A Bodhisattva’s Approach to Activism

Excerpts:

“According to the traditional definition, the bodhisattva chooses not to enter the state of perfect peace, nirvana, but remains in samsara, cyclic existence, to help all sentient beings end their suffering and reach enlightenment. Instead of asking, “How can I get out of this situation?” the bodhisattva asks, “What can I contribute to make this situation better?” Today, more than ever, we need to understand the bodhisattva path as a spiritual archetype that offers a new vision of human possibility.”

“The equanimity of the bodhisattva-activist comes from nonattachment to the fruits of one’s action, which is not detachment from the state of the world or the fate of the earth. What is the source of this non-attachment? That question points to the fruits of the bodhisattva’s inner work. The Diamond Sutra says that we cannot lead all living beings to liberation because there are no living beings to liberate.

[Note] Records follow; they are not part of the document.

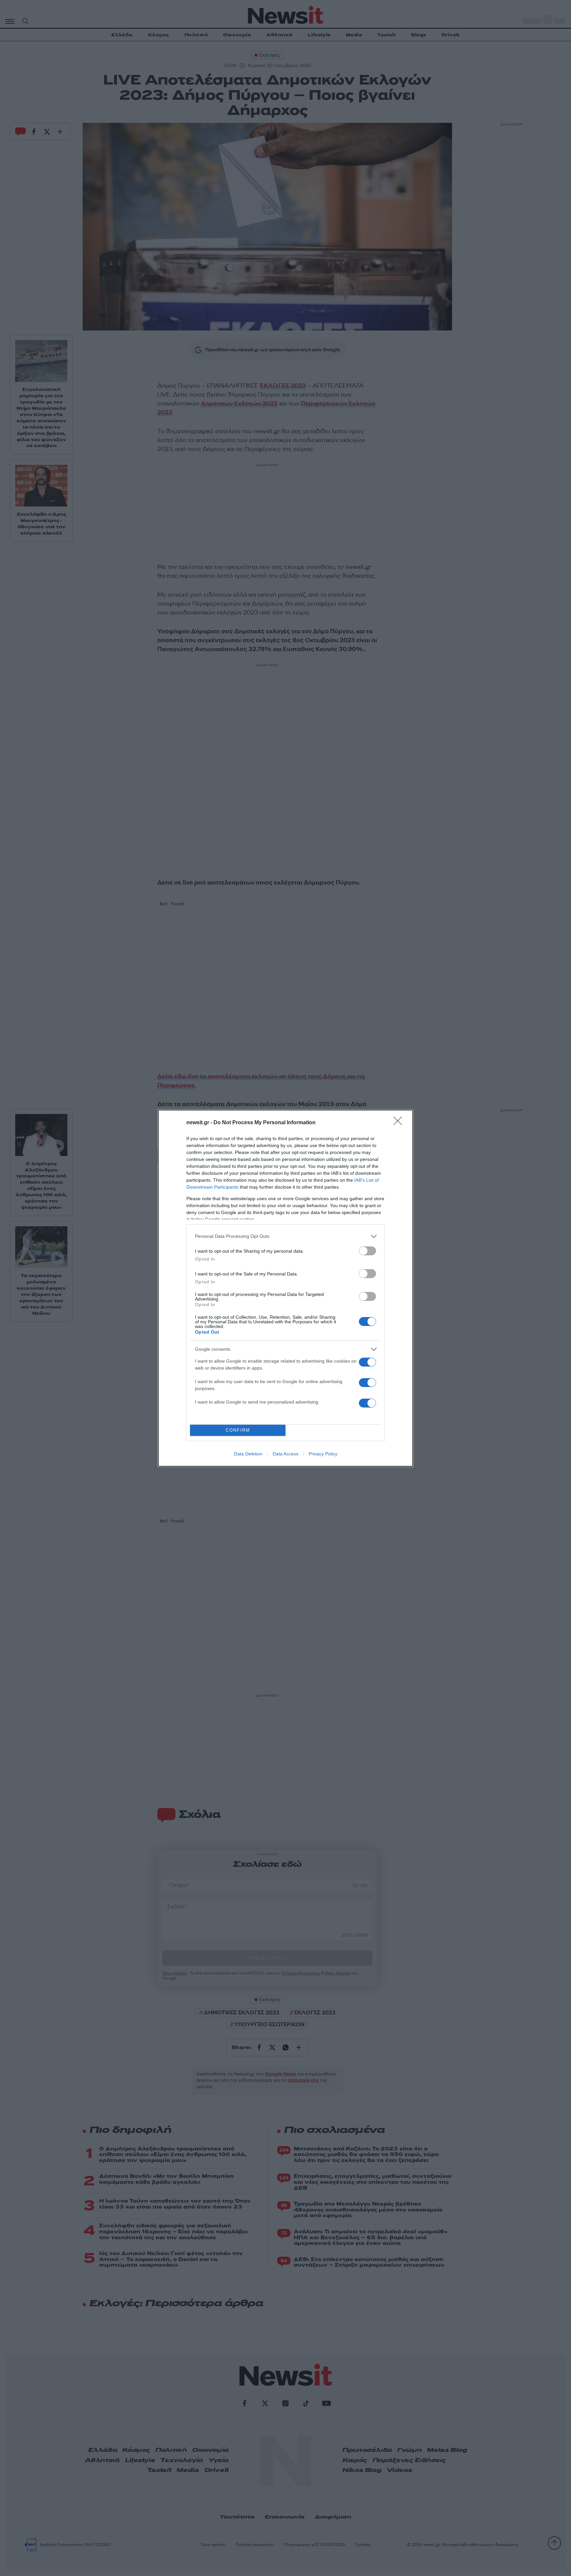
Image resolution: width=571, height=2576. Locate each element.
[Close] (400, 1123)
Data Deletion (248, 1453)
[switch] (367, 1250)
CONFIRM (238, 1430)
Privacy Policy (323, 1453)
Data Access (285, 1453)
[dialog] (285, 1288)
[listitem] (285, 1236)
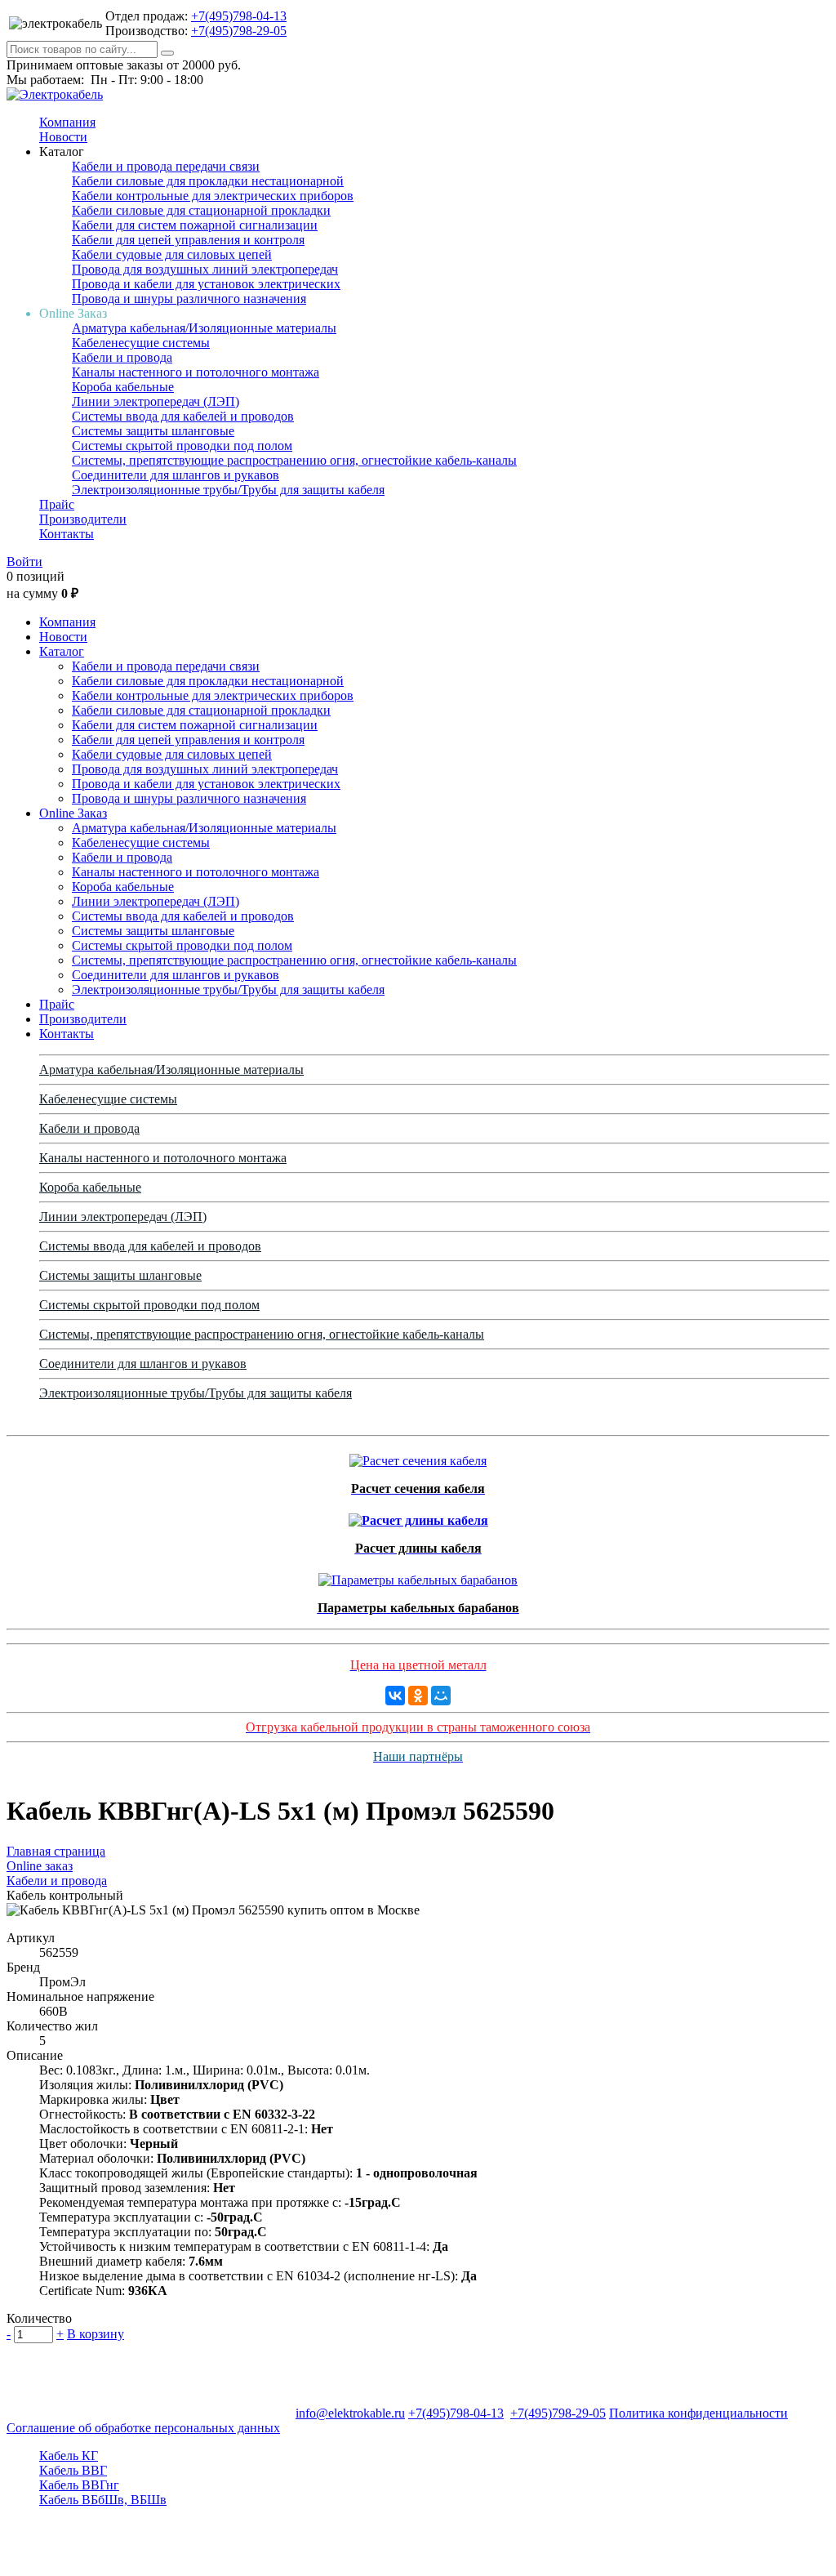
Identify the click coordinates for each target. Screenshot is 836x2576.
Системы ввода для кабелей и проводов (183, 416)
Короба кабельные (123, 387)
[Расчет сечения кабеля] (418, 1457)
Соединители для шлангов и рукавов (175, 475)
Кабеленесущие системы (141, 343)
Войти (24, 561)
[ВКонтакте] (395, 1695)
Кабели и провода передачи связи (166, 166)
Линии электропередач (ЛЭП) (155, 401)
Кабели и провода (122, 357)
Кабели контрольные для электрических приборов (213, 196)
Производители (83, 519)
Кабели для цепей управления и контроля (188, 240)
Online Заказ (73, 813)
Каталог (61, 651)
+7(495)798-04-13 (239, 16)
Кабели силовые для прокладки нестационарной (208, 181)
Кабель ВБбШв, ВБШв (103, 2500)
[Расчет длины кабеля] (418, 1516)
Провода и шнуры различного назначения (189, 298)
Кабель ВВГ (73, 2470)
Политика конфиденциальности (698, 2413)
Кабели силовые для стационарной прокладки (201, 210)
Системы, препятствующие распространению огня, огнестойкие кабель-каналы (294, 460)
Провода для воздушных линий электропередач (205, 269)
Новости (63, 137)
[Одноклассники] (418, 1695)
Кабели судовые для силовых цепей (172, 254)
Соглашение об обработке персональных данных (143, 2428)
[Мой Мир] (441, 1695)
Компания (67, 122)
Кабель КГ (68, 2455)
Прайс (56, 504)
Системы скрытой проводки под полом (182, 445)
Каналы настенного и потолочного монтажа (195, 372)
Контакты (66, 534)
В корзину (95, 2334)
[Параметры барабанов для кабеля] (418, 1576)
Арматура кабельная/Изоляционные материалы (204, 328)
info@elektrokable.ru (350, 2413)
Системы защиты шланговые (153, 431)
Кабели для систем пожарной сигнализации (195, 225)
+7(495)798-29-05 (239, 31)
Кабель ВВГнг (79, 2485)
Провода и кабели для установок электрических (206, 284)
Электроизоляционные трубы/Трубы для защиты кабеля (228, 490)
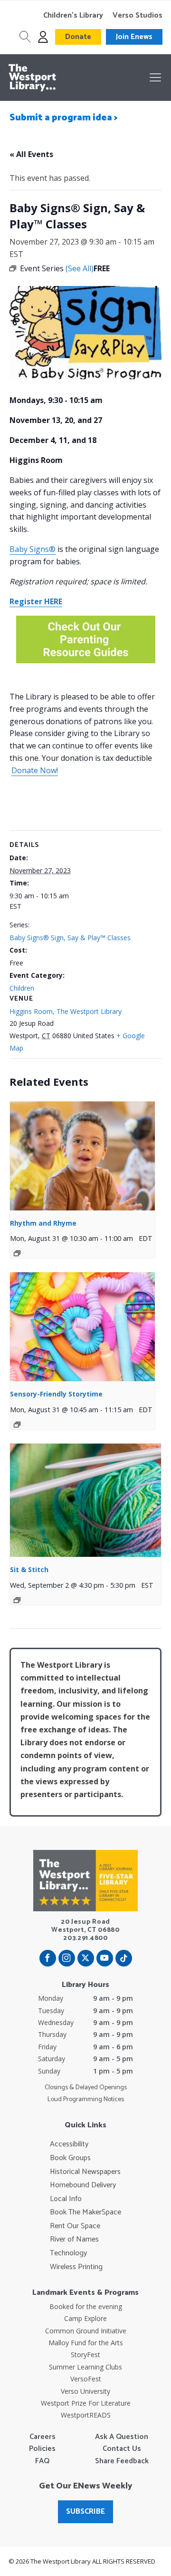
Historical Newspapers (85, 2172)
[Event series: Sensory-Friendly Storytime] (17, 1424)
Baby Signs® (33, 549)
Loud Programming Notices (86, 2099)
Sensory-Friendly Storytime (56, 1393)
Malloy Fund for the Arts (85, 2342)
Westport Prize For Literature (86, 2403)
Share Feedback (122, 2461)
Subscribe (85, 2511)
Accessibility (69, 2144)
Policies (42, 2449)
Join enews (134, 36)
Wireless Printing (76, 2267)
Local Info (66, 2199)
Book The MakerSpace (85, 2212)
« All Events (31, 154)
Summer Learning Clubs (85, 2366)
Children (22, 988)
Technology (68, 2253)
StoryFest (85, 2354)
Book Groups (70, 2158)
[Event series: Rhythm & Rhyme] (17, 1253)
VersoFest (85, 2378)
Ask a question (121, 2437)
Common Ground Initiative (85, 2330)
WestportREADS (86, 2414)
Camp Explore (85, 2318)
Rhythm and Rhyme (43, 1223)
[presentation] (82, 1155)
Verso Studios (137, 16)
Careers (42, 2437)
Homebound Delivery (83, 2185)
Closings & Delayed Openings (86, 2088)
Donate (78, 36)
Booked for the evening (85, 2306)
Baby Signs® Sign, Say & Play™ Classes (70, 937)
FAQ (42, 2461)
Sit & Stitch (29, 1569)
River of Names (74, 2239)
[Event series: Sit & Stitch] (17, 1600)
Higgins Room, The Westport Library (66, 1011)
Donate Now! (34, 770)
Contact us (122, 2449)
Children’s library (73, 16)
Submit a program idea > (64, 118)
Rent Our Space (75, 2226)
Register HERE (36, 601)
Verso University (85, 2391)
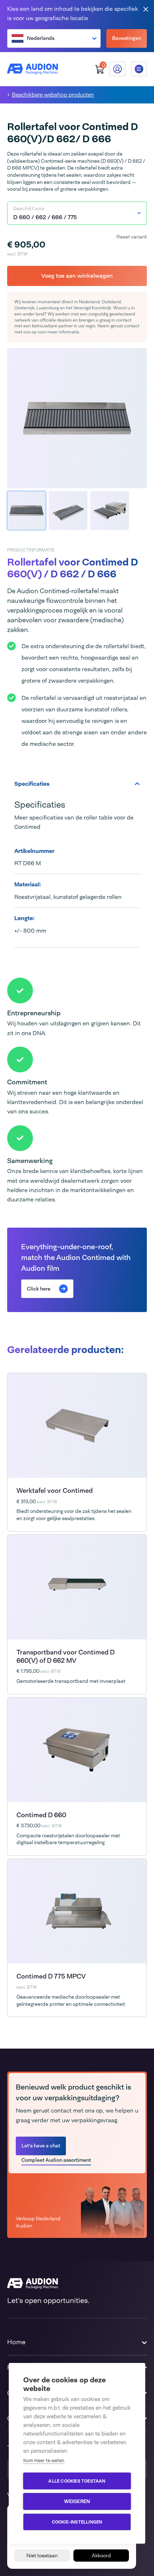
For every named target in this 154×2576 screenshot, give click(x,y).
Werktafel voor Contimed (54, 1490)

The bodhisattva realizes shunyata, emptiness — that dimension in which there is nothing to gain or lose, no getting better or worse — but is not attached to that realization. As the Heart Sutra emphasizes, forms are empty, and emptiness is form. Emptiness is not a place to dwell that is free from form; it is experienced only in the impermanent forms it takes, the forms that constitute our lives and our world. For the Buddhist activist these are the two dimensions of practice — form and emptiness, personal transformation and social transformation, opposite sides of one coin. As Nisargadatta might put it, “Between these two the bodhisattva’s life turns.” Our world needs both.”